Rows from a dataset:
• • • • • • •

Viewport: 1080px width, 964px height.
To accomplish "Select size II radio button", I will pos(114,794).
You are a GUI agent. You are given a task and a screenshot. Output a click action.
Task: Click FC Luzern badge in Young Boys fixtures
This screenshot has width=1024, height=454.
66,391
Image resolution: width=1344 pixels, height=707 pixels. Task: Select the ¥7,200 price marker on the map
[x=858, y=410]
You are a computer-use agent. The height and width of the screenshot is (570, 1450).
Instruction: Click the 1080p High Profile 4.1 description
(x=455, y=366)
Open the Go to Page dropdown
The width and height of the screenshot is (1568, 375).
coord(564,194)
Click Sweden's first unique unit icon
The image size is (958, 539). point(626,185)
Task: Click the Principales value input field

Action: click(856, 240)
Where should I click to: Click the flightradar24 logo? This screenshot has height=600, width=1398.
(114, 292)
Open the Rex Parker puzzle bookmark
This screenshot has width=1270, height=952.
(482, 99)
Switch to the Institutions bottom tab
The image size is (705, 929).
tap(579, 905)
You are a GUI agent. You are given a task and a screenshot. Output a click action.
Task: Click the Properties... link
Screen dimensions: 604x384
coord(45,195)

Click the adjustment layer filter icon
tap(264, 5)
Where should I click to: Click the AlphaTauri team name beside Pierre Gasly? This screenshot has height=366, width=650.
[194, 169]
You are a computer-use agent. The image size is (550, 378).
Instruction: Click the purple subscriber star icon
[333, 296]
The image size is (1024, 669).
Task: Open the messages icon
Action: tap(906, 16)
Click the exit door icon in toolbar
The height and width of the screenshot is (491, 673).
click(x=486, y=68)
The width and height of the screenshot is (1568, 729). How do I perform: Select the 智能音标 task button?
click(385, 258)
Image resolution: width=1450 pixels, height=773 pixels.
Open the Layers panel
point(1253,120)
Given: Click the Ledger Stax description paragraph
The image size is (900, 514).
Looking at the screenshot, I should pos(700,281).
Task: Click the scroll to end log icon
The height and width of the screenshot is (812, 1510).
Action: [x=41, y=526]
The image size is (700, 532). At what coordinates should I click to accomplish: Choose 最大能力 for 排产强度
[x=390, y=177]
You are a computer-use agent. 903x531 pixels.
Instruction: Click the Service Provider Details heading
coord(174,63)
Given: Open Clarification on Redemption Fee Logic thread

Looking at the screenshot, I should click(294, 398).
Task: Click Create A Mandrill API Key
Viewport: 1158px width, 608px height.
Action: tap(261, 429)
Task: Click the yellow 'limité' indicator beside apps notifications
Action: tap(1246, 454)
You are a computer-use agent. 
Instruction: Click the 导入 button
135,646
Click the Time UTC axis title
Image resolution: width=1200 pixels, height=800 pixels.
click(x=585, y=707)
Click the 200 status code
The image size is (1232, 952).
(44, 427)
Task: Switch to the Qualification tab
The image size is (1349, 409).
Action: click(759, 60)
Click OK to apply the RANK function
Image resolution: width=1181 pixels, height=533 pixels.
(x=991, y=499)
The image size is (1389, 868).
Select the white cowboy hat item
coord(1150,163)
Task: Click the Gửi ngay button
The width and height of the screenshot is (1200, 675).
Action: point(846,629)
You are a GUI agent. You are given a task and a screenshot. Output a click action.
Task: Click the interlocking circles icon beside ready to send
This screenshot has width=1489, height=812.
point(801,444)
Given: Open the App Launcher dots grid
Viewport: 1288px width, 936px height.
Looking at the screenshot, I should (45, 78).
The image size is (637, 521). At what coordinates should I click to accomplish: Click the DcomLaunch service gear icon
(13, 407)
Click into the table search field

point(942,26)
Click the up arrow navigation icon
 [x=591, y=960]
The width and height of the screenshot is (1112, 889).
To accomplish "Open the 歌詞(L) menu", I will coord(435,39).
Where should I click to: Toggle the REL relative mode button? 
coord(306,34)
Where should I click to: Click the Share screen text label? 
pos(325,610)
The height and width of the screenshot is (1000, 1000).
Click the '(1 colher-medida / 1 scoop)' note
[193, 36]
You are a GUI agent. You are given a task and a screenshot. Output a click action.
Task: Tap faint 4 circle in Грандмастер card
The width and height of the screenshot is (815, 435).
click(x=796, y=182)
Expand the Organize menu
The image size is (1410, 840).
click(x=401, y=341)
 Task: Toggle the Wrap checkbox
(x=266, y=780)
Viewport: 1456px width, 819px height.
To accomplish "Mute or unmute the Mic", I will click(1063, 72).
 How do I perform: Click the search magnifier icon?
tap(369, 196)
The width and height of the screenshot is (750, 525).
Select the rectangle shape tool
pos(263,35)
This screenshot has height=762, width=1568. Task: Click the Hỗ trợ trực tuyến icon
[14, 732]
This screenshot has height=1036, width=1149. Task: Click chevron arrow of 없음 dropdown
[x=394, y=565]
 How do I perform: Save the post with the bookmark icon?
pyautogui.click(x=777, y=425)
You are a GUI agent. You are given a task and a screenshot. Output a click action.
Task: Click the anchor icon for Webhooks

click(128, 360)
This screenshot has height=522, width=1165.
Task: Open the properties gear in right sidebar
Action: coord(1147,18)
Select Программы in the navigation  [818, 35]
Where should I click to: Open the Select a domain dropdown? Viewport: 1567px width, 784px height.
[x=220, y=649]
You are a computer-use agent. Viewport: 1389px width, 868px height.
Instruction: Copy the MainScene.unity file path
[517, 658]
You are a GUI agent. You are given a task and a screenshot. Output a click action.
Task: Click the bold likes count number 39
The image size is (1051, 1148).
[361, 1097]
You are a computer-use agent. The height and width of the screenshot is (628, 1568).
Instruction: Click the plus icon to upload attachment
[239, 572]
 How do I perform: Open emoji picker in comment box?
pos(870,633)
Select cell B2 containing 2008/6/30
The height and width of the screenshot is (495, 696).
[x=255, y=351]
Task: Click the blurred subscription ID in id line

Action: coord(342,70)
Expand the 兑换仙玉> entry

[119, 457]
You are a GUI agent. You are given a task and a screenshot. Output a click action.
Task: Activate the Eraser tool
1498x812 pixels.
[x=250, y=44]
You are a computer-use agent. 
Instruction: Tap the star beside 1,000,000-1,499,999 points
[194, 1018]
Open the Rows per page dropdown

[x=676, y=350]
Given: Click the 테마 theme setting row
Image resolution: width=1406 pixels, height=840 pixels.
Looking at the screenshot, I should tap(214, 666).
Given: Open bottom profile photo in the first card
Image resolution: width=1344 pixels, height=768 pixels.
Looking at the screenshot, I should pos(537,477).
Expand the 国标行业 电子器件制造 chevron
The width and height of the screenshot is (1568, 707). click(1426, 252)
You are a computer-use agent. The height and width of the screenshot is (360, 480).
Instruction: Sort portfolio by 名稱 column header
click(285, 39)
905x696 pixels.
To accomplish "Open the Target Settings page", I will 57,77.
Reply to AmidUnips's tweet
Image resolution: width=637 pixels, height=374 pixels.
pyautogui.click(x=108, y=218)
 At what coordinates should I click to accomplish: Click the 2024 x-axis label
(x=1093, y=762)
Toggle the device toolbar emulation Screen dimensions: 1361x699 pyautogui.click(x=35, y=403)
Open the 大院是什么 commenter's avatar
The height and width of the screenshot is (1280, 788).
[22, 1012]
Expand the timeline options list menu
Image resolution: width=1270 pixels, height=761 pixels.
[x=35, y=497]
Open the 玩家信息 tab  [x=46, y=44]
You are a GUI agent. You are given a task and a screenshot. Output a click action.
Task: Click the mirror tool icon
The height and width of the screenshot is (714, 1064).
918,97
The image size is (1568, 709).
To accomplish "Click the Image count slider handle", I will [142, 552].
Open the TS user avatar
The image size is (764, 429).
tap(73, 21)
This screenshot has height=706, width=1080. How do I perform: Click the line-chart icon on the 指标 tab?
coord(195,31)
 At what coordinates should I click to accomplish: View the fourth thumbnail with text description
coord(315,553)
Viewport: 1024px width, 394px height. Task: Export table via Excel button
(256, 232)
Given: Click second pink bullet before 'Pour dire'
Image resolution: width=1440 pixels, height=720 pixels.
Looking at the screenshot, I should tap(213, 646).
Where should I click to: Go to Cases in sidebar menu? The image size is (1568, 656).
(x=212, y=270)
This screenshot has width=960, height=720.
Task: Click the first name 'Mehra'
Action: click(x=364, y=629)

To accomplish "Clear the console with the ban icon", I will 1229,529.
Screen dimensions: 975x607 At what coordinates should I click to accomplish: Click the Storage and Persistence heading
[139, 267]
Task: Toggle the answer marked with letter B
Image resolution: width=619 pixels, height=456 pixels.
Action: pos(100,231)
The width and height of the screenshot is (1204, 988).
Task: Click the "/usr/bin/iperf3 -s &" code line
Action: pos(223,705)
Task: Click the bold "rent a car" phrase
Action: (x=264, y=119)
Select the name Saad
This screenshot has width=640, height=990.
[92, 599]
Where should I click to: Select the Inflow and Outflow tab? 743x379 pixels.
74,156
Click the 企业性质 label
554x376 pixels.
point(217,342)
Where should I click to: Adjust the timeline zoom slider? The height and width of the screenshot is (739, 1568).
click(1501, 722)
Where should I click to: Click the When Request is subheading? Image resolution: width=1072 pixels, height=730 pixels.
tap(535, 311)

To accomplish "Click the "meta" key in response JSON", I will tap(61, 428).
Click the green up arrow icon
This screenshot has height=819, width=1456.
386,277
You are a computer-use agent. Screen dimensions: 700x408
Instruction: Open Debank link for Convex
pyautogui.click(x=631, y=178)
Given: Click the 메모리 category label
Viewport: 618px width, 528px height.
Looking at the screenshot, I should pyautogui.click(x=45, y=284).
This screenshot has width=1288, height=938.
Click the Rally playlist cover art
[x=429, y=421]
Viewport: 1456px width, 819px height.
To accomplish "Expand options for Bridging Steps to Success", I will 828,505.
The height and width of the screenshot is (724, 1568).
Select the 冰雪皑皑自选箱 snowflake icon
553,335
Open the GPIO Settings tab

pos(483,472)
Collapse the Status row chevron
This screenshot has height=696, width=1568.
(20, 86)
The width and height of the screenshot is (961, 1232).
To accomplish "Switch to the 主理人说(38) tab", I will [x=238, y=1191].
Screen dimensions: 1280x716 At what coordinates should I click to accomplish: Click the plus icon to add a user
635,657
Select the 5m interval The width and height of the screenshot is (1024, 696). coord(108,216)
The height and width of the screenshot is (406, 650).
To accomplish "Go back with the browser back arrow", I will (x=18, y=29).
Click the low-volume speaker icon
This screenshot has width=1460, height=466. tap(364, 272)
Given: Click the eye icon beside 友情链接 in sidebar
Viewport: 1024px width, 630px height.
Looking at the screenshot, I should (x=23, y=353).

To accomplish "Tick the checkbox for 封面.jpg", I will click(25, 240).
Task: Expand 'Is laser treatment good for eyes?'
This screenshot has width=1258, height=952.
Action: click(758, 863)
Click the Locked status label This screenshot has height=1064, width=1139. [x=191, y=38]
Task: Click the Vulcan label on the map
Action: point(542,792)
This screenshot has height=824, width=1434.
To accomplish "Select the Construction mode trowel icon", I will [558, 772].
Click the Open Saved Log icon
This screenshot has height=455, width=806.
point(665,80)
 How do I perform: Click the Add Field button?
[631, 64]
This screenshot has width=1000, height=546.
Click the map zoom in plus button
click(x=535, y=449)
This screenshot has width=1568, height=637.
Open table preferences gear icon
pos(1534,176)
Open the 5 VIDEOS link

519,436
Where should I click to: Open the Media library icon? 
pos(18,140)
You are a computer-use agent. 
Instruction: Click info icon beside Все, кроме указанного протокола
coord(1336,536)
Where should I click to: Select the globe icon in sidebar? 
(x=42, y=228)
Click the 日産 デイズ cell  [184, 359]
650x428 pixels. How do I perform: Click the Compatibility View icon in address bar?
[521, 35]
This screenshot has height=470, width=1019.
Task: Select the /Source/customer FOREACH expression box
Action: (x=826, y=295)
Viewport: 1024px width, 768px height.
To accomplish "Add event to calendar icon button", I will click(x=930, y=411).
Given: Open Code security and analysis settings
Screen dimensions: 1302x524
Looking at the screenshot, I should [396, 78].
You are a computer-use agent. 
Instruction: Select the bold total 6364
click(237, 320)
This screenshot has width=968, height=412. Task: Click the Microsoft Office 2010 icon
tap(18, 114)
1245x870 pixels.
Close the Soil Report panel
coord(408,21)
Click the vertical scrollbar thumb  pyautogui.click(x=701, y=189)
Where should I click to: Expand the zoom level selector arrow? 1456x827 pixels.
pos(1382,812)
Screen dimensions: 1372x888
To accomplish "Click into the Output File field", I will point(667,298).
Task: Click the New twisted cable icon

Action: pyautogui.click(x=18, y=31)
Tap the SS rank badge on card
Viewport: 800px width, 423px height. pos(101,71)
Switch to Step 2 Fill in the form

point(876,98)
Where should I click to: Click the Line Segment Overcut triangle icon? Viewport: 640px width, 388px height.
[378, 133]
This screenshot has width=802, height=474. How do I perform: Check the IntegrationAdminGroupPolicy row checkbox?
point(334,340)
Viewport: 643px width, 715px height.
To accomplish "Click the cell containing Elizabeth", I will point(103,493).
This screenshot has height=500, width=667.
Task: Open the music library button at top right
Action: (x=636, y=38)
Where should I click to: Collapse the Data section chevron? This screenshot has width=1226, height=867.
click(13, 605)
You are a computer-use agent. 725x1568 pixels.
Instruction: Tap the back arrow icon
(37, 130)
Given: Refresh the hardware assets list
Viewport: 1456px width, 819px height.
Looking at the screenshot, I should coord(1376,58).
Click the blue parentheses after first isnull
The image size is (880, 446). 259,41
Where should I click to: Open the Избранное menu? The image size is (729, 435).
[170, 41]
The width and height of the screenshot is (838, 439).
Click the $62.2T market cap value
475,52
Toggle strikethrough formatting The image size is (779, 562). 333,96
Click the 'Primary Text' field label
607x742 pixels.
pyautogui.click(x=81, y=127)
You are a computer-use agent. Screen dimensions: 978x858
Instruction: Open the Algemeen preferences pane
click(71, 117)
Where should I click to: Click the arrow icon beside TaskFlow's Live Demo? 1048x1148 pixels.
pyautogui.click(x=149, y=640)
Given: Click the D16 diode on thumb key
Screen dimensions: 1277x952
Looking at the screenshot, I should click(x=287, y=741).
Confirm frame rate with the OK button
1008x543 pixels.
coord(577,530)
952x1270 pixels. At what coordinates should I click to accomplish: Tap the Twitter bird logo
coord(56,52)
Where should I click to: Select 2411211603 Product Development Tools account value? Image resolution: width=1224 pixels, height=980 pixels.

• • • • • • •

**The request:** Lay out everything in the listing from the line containing "Where should I click to: Go" down to the line containing "Action: click(x=364, y=629)" as a Markdown table with the columns Row and Line. Number the rows in order and leave out any blank lines.

**Exercise response:**
| Row | Line |
|---|---|
| 1 | Where should I click to: Go to Cases in sidebar menu? The image size is (1568, 656). |
| 2 | (x=212, y=270) |
| 3 | This screenshot has width=960, height=720. |
| 4 | Task: Click the first name 'Mehra' |
| 5 | Action: click(x=364, y=629) |